In contrast, the zones of inhibition found in the present study are lower than those reported under studies conditions similar to present study (Bissa & Bohra, 2011). Likewise, they differ from the results reported in preliminary study with methanolic and ethanolic extracts observed antibacterial properties on different strains of E. coli, reporting areas of inhibition between 3 mm and 12 mm (Efstratiou et al., 2012).
Differences between results could be attributed at diverse assays and methodologies used in different investigations (Cushnie & Lamb, 2005). Also, inoculum size was considered one of the most important variable in susceptibility in this kind of test (NCCLS, 1999). Additionally, taking into account that the extraction of phytochemicals linked to antibacterial activity is also linked to the solid-liquid relationship, the results could have been influenced by the amount of sample and the volume of the solvent used (Cabello & Belloso, 2009; Goktas, Sahin, & Yigitarslan, 201 5). Moreover, precipitation of biocomposite can affect results and generate bacterial growth and negative results (Cushnie & Lamb, 2005). On the other hand, Waage & Hedin (1985) show that flavonoid glycosides didn't have antimicrobial activity against Pseudomona maltophilia and Enterobacter cloacae by contrast, pure (nonhydroxilate) flavone retarded the growth of yeast so form of metabolite has influenced on this antimicrobial effect.
CONCLUSIONS
Several metabolites extraction techniques were comparing regard the quantity of carotenoids and flavonoids extracted from the Calendula officinalis. The mayor report technique to extract metabolites have been soxhlet, however in this study it reports the worst results in comparison with the other techniques. Newly was conclude that the temperatures necessary to extract metabolites through this technique, produce a denaturalization of said metabolites. On the other hand, no large differences were observed when comparing the extraction by the solute/solvent method without and with agitation (shaker). Both techniques showed an increase of quantity obtained of both metabolites when time was increased. Finally, through ultrasound-assisted extraction technique was obtained the major quantities of metabolites, even in less time than the other techniques. Therefore, it turned out to be the best procedure for the compound extraction from Calendula officinalis flower.

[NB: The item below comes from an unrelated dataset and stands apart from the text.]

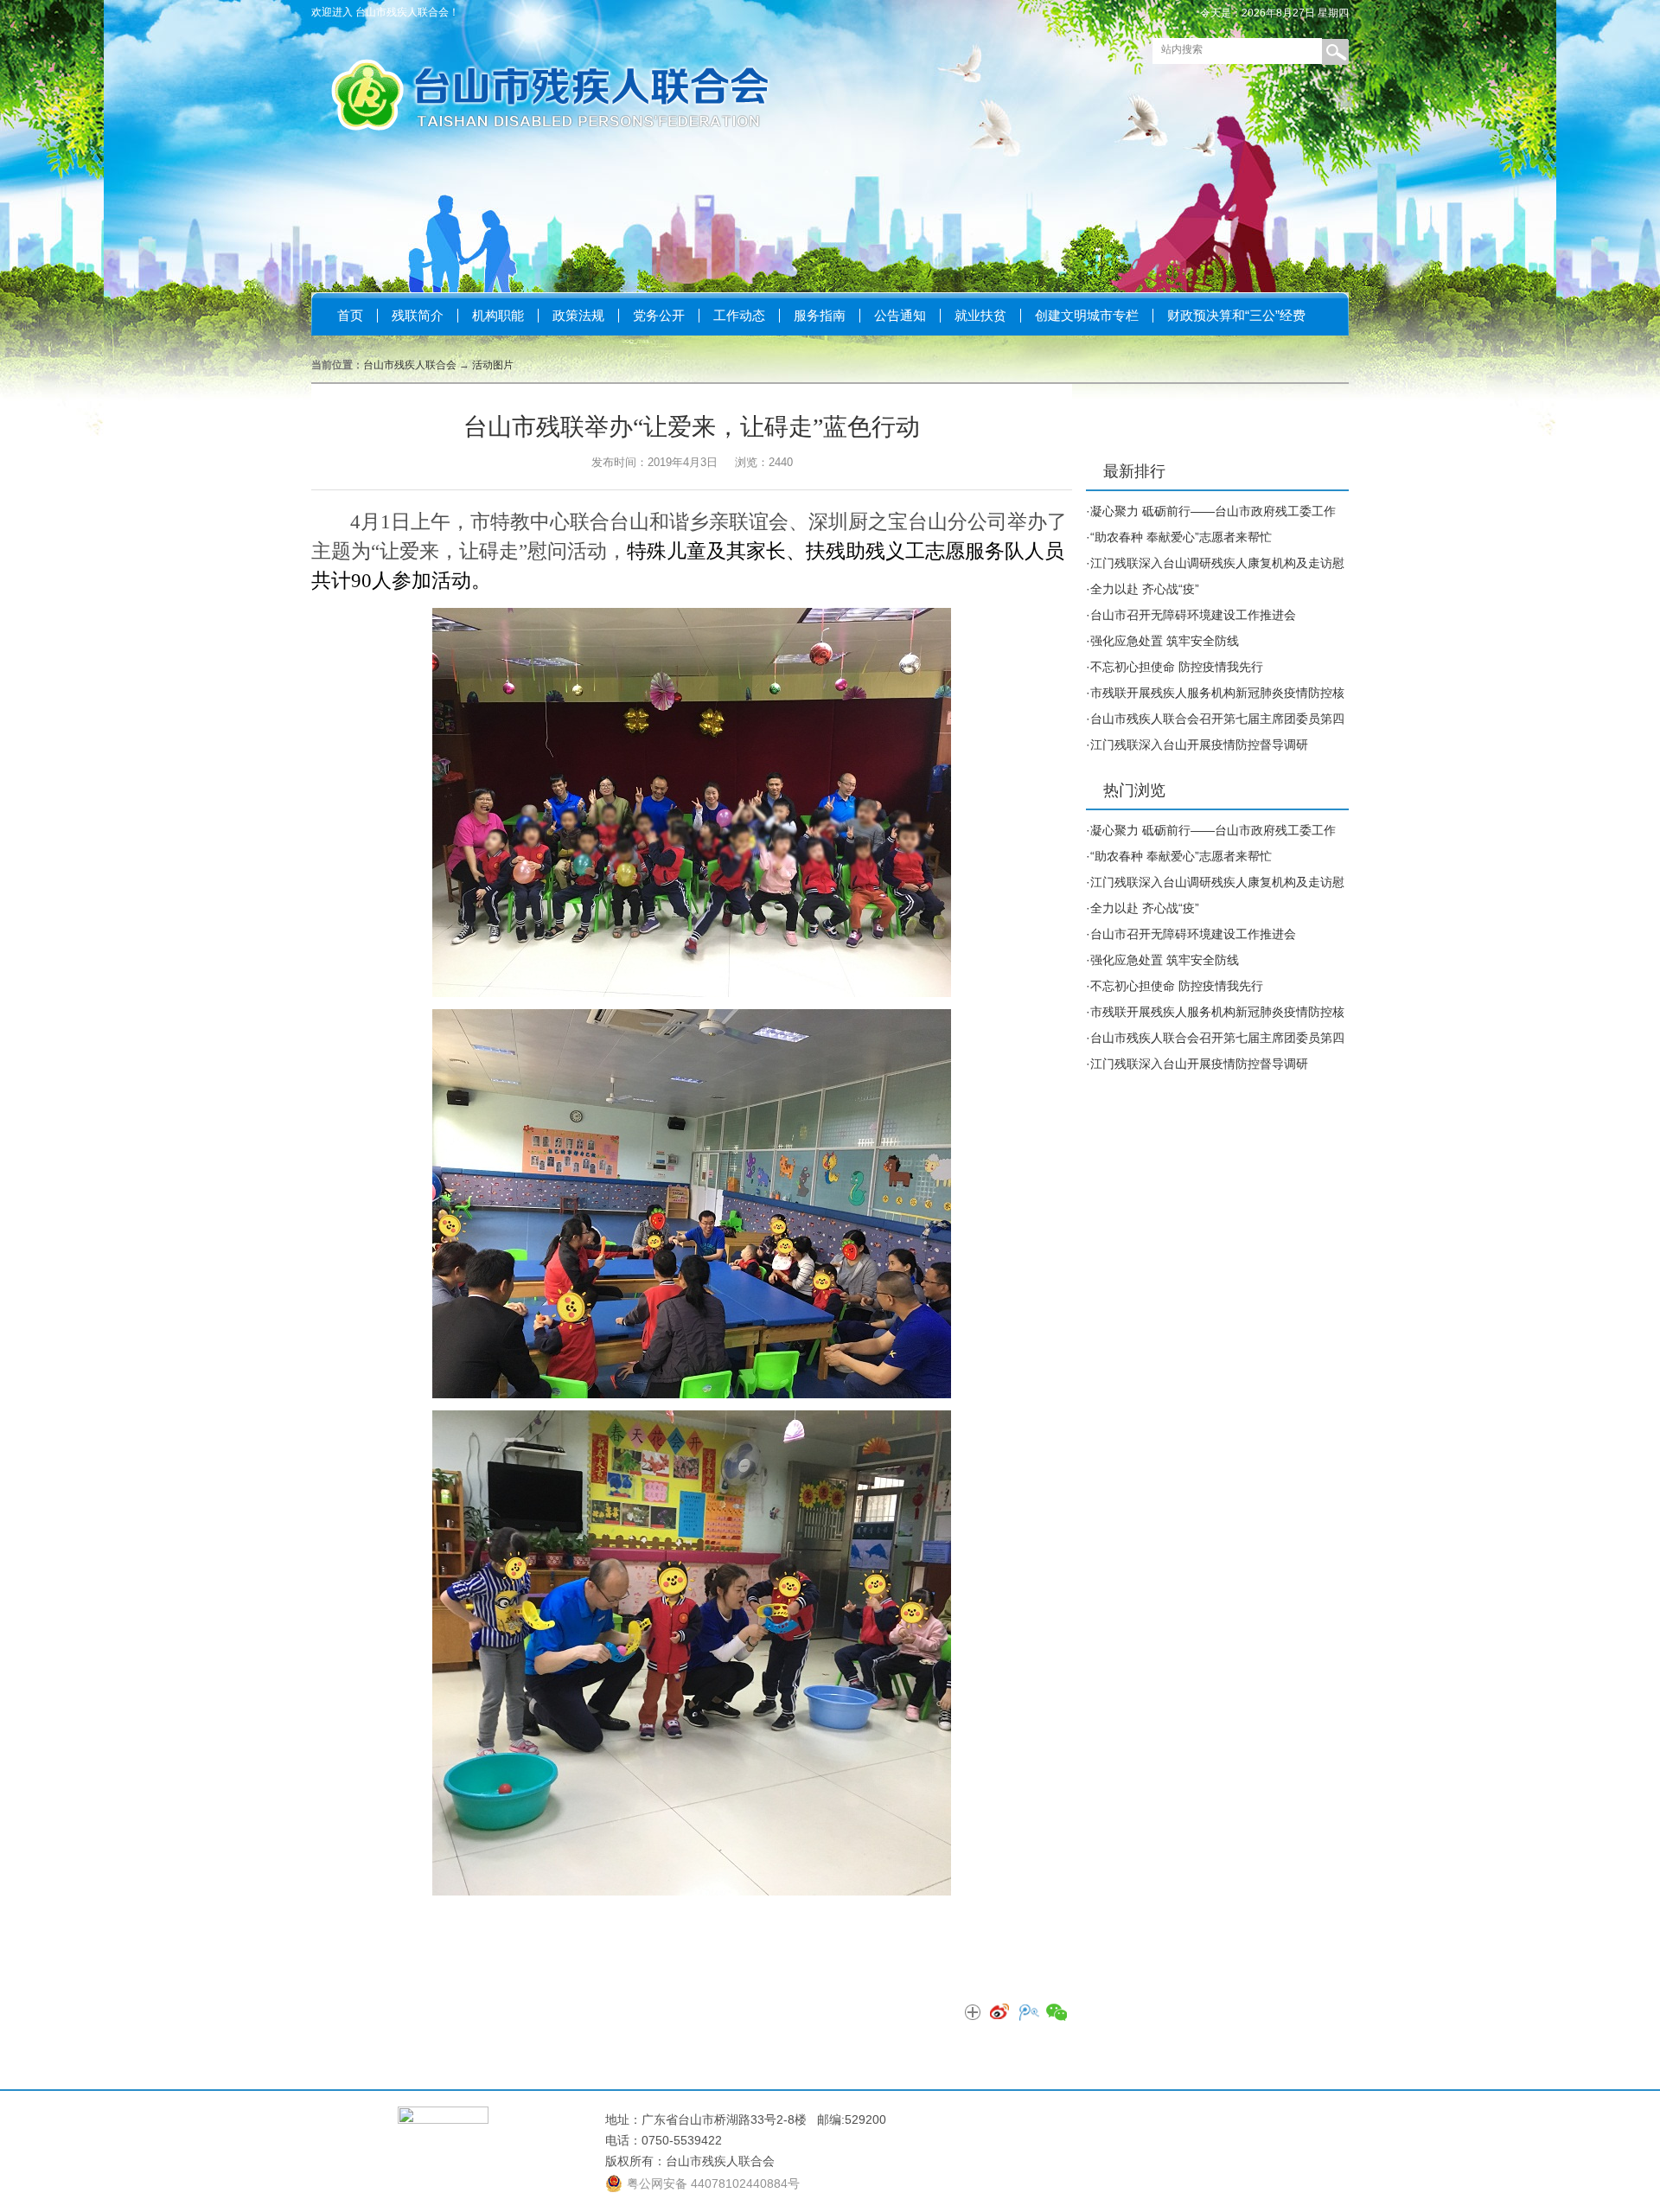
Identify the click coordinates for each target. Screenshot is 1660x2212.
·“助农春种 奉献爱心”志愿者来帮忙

Calendula officinalis extracts can be used as a natural colorant in dairy products specially in a 2.17 and 2.71 mg/L concentration of extract obtained by ultrasound with public acceptability. Dyeing ability of Calendula officinalis extract are similar to those found in dairy commercial products. These results are promising for natural colorant applications in food.
Antibacterial activity results suggest that the bacterial growth inhibition was not influenced according to time of extraction or the concentration of flavonoids obtained. Contrary to expected, no was observed a greater bacteria growth inhibition with a higher concentration of the compound. Therefore, these results are not conclusive. Even though one of the reported intrinsic effects of flavonoids of Calendula officinalis is the antibacterial activity, its effect depends largely on the origin of plants, and the biocompounds concentration. So it is suggested in the future to carry out a study to optimize the extraction conditions with ultrasound technique, in which the concentration of the solute is increased with respect to the solvent. Thus, carotenoids and flavonoids from Calendula officinalis flower can be easily extracted by using ultra sonication, and are also found to be an effective food dye colorant with added antimicrobial properties.